Chaos Mesh is an open source cloud native Chaos engineering platform. With the help of Chaos Mesh, users can easily inject abnormal faults into services and monitor the running status of the whole Chaos experiment together with the Chaos Dashboard. However, monitoring the operation of chaos experiment does not tell us the change of application service performance. From the perspective of the observability of the system, we may not be able to understand the whole picture of the fault simply through the dynamics of chaos experiment, which also hinders our further understanding and debugging of the system and the fault.

Apache SkyWalking is an open source Application Performance Monitor (APM) system, which provides monitoring, tracking, diagnosis and other functions for cloud native services. SkyWalking supports collecting events (events), which can be viewed in dashboards in distributed systems, and can intuitively observe the impact of different events on service performance. Combined with Chaos Mesh, So it can monitor the service impact caused by chaos experiment.

This tutorial will share how Chaos experiments can affect application performance in real time by combining SkyWalking with Chaos Mesh and using Event information monitoring.

The preparatory work

  • To create a Skywalking cluster, see the Skywalking Readme.
  • Chaos Mesh is deployed. The Helm is recommended.
  • Install the Java test tool JMeter (other tools are also available, only to increase service load)
  • If it is only used as a Demo, you can configure it by referring to the chaos- mesh-on-Skywalking warehouse

Step 1 – Access the SkyWalking cluster

Once SkyWalking is installed, you can access its UI, but since there are no services to monitor yet, you need to add services and set up Agent burial points. This paper uses Spring Boot, a lightweight micro-service framework, as a buried object to build a simple Demo environment.
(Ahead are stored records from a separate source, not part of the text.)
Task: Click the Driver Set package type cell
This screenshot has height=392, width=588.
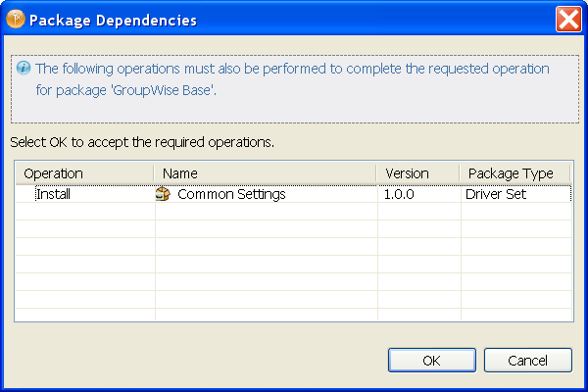Action: click(496, 194)
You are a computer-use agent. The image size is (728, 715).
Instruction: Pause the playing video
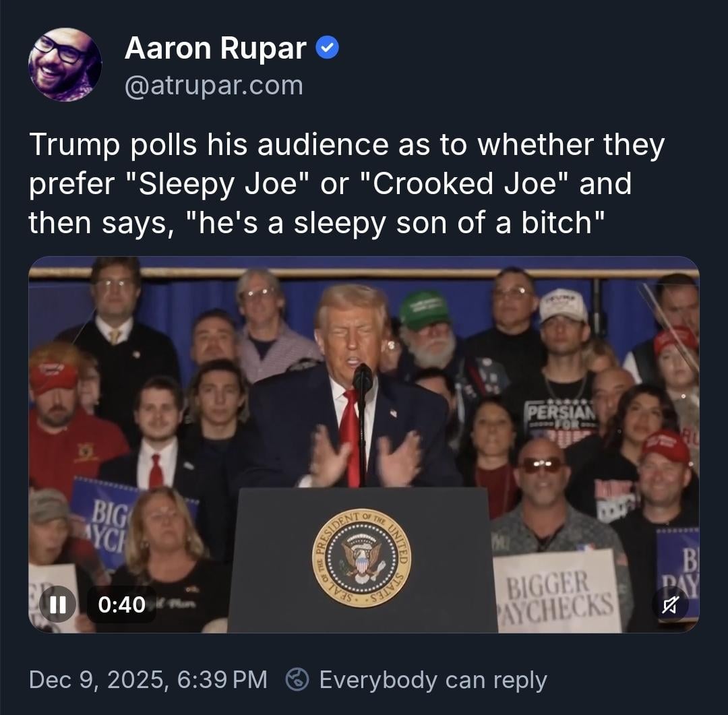[x=57, y=604]
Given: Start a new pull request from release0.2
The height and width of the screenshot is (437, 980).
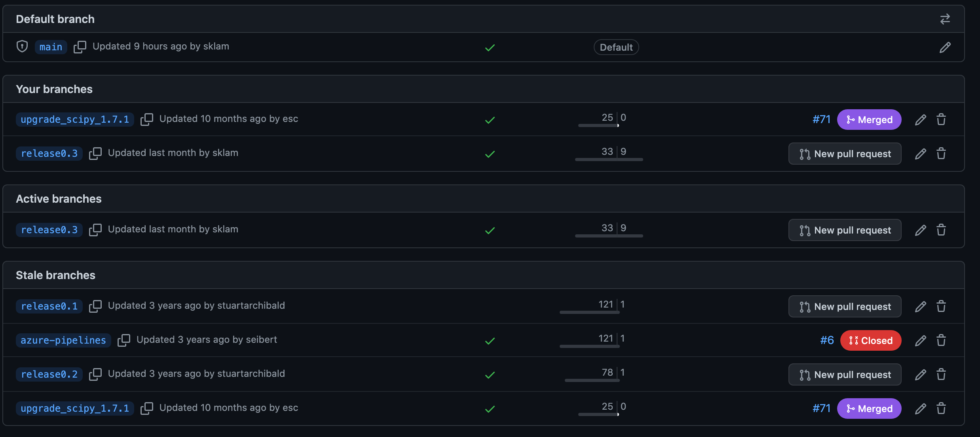Looking at the screenshot, I should (x=845, y=374).
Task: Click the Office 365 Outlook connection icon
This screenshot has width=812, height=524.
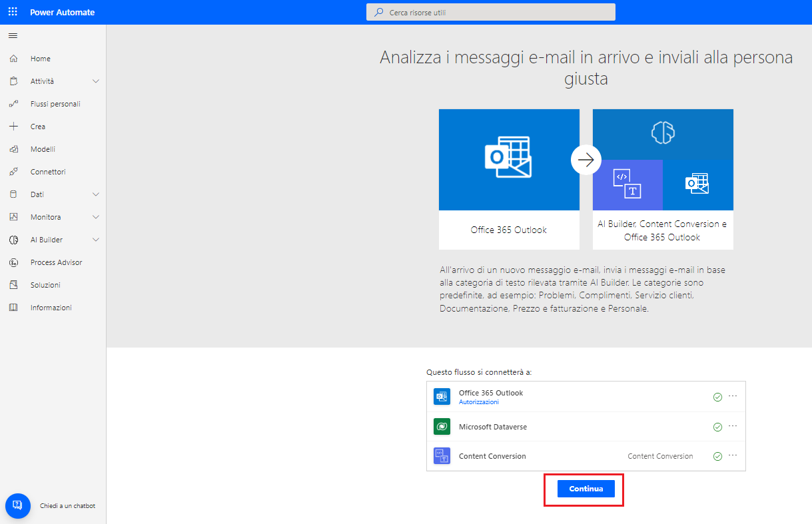Action: 442,396
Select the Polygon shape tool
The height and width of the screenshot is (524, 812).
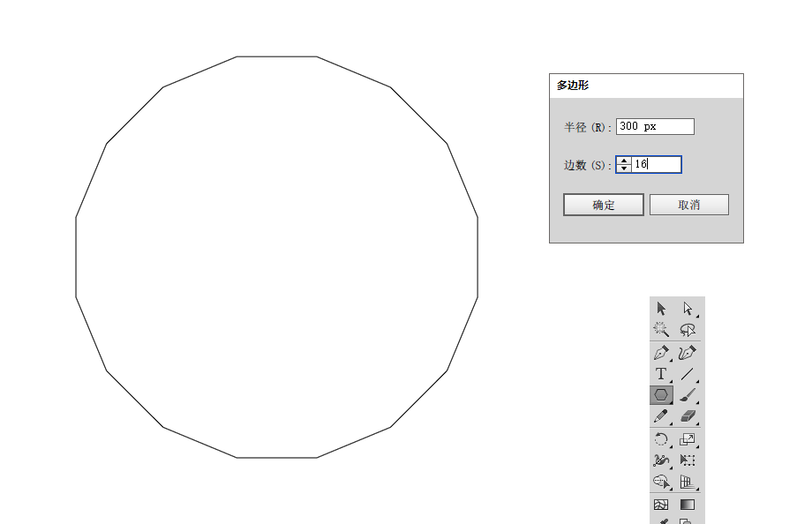coord(661,395)
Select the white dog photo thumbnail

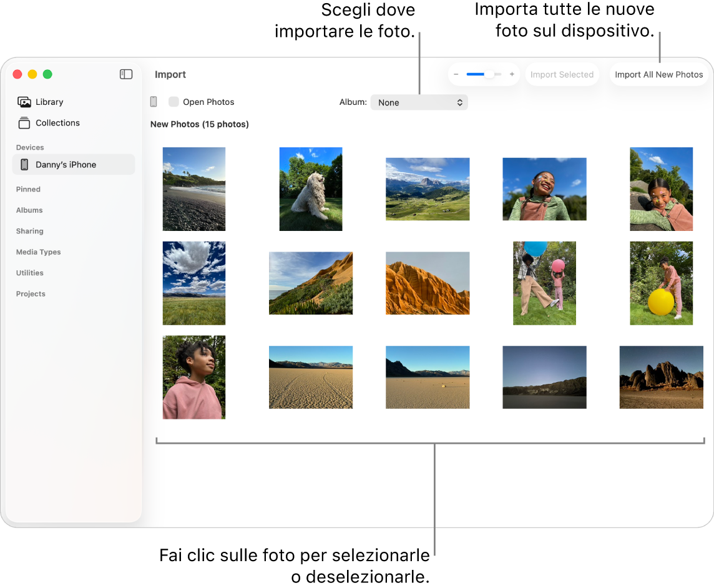click(310, 189)
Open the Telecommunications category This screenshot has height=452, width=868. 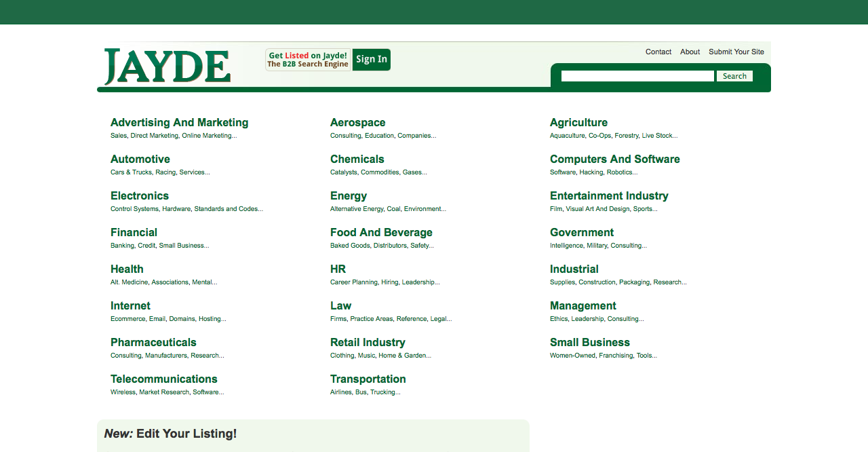[164, 379]
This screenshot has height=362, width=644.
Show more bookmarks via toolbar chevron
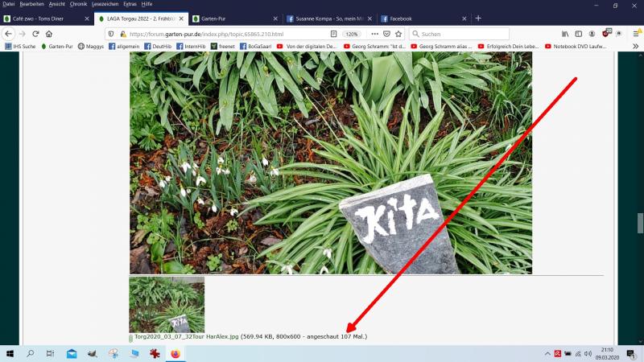pos(635,47)
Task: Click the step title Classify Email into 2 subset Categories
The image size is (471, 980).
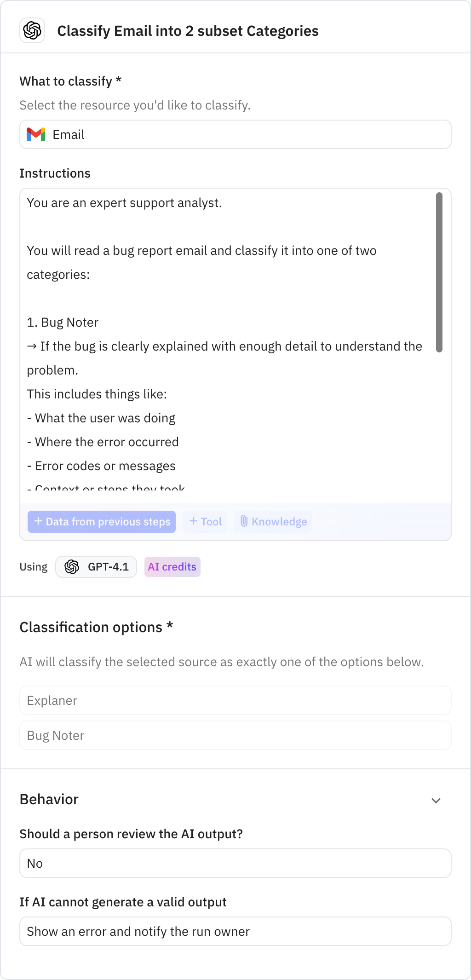Action: (188, 31)
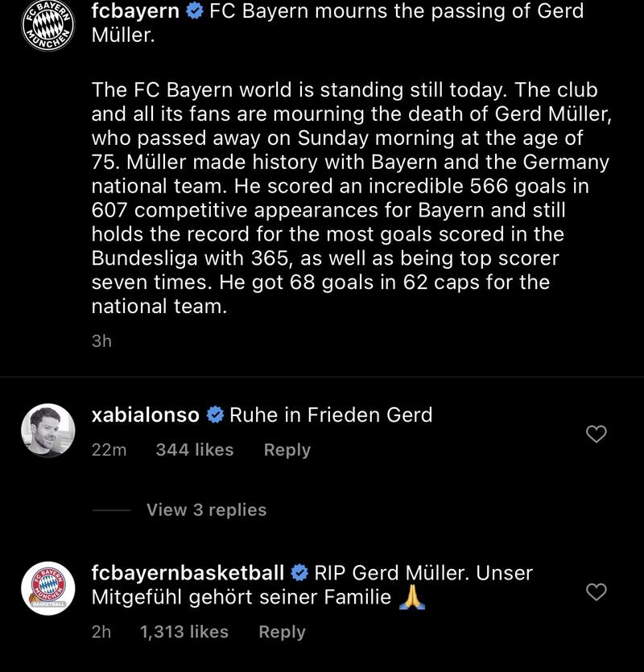Like the xabialonso comment with the heart

coord(595,435)
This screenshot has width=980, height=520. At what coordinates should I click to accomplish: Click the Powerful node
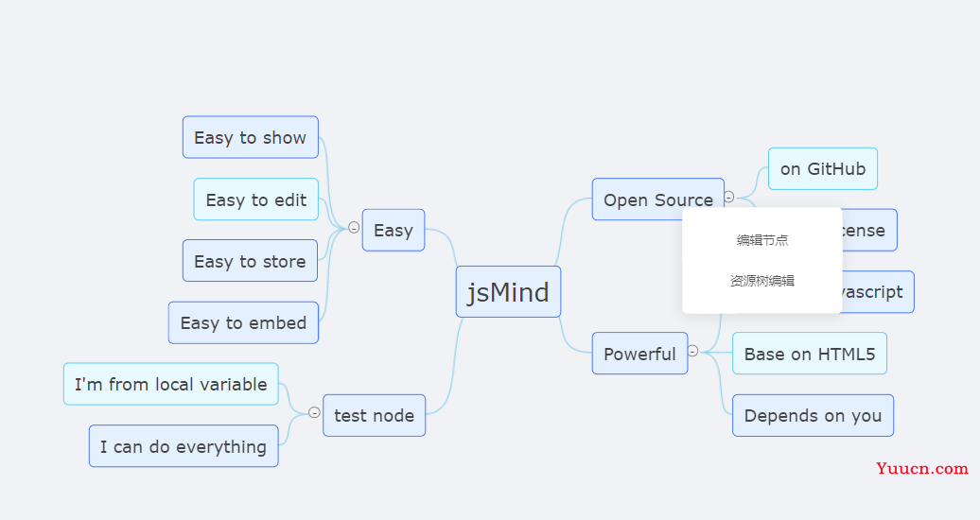coord(640,354)
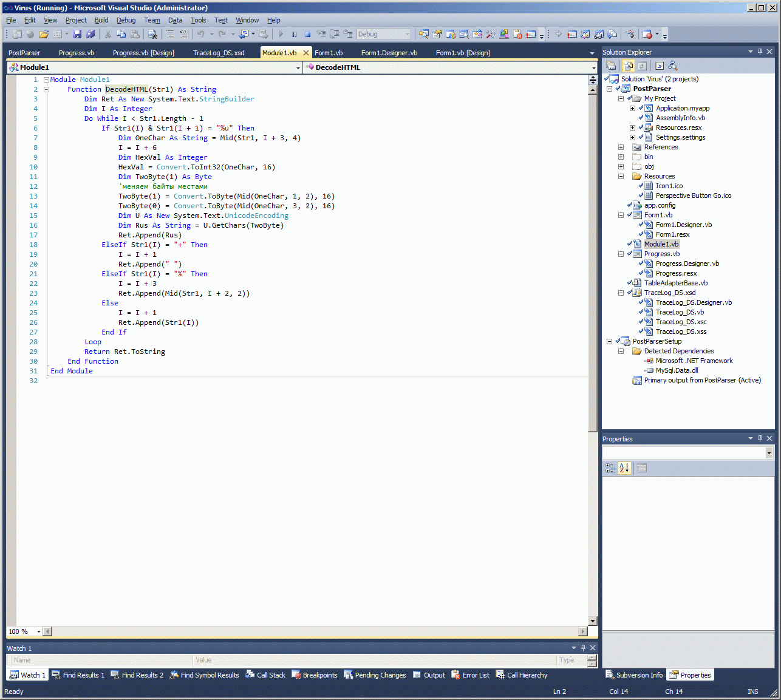Collapse the DecodeHTML function outline in editor
The width and height of the screenshot is (781, 700).
[x=46, y=89]
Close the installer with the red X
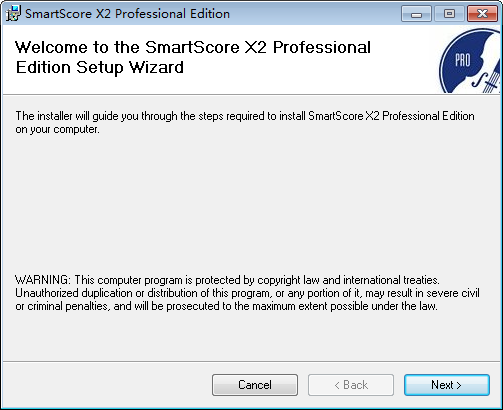The image size is (503, 410). click(482, 14)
Refer to the demo-deployment.yaml file creation in the Chaos-Mesh-on-Skywalking repository. Then use kubectl apply -f demo-deployment.yaml -n skywalking for deployment. After successful deployment, you can see real-time monitored service information in Skywalk-UI.

* * note: ** Since the Spring Boot port is also 8080, port forwarding should avoid conflict with The SkyWalking port. For example, use kubectl port-forward SVC /spring-boot-skywalking-demo 8079:8080-n skywalking.

Step 2 – Deploy SkyWalking Kubernetes Event

SkyWalking Kubernetes Event can be used to monitor and filter events in the Kubernetes cluster. By setting filtering conditions, SkyWalking Kubernetes events can be filtered out and sent to the SkyWalking background. This allows SkyWalking to see when events in your Kubernetes cluster affect the metrics of your service. If you want a command deployment you can use this configuration to create a YAMl file, set the filters and exporters parameters and use Kubectl apply to deploy.

Step 3 – Pressurize the service using JMeter

To get a better view, you need to load the Spring Boot service first, and this article chooses to use JMeter, a widely used Java stress testing tool, to load the service. Host :8079 was pressurized by JMeter, and 5 threads were added for continuous pressurization.

As you can see from the SkyWalking Dashboard, the current access success rate is 100% and the service load is around 5300 CPM (Calls Per Minute).

Step 4 – Chaos Mesh injection failure, observe the effect

With this in place, you can use the Chaos Dashboard to simulate stress scenarios and observe changes in service performance as the experiment progresses.

The following uses different Stress Chaos configurations to observe the corresponding service performance changes:

  • CPU load 10%, memory load 128 MB.

The time marks of the start and end of the chaos experiment can be displayed in the diagram by the switch on the right. Move the mouse pointer to the short line and you can see “Applied” or “Recovered” of the experiment. You can see that during the time period between the two green bars, the performance of the service to process the call decreased to 4929 CPM. After the experiment, the performance returned to normal.

  • The CPU load increased to 50% and the service load was further reduced to 4307 CPM.

  • In extreme cases, the CPU load reached 100% and the service load dropped to 40% of the chaos free experiment.

Because process scheduling under Linux does not allow a process to occupy the CPU all the time, the deployed Spring Boot Demo can handle 40% of access requests even in extreme cases with a full CPU load.

summary

Through the combination of SkyWalking and Chaos Mesh, we can clearly observe when the service is affected by Chaos experiment and how the performance of the service will be after Chaos injection. The combination of SkyWalking and Chaos Mesh allows us to easily observe the performance of the service in various extreme situations, which increases our confidence in the service.

Chaos Mesh grew a lot in 2021. In order to learn more about users’ experience in Chaos engineering practice and to continuously improve and enhance the support for users, the community launched a Chaos Mesh user questionnaire. Click the link to participate in the survey, thank you! www.surveymonkey.com/r/X78WQPC

Welcome to join the Chaos Mesh community and join the Chaos Mesh channel at CNCF Slack (slack.cncf. IO) : Project-Chaos-Mesh to discuss and develop projects! If you find a Bug or missing feature, you can also send an Issue or PR to GitHub (github.com/chaos-mesh).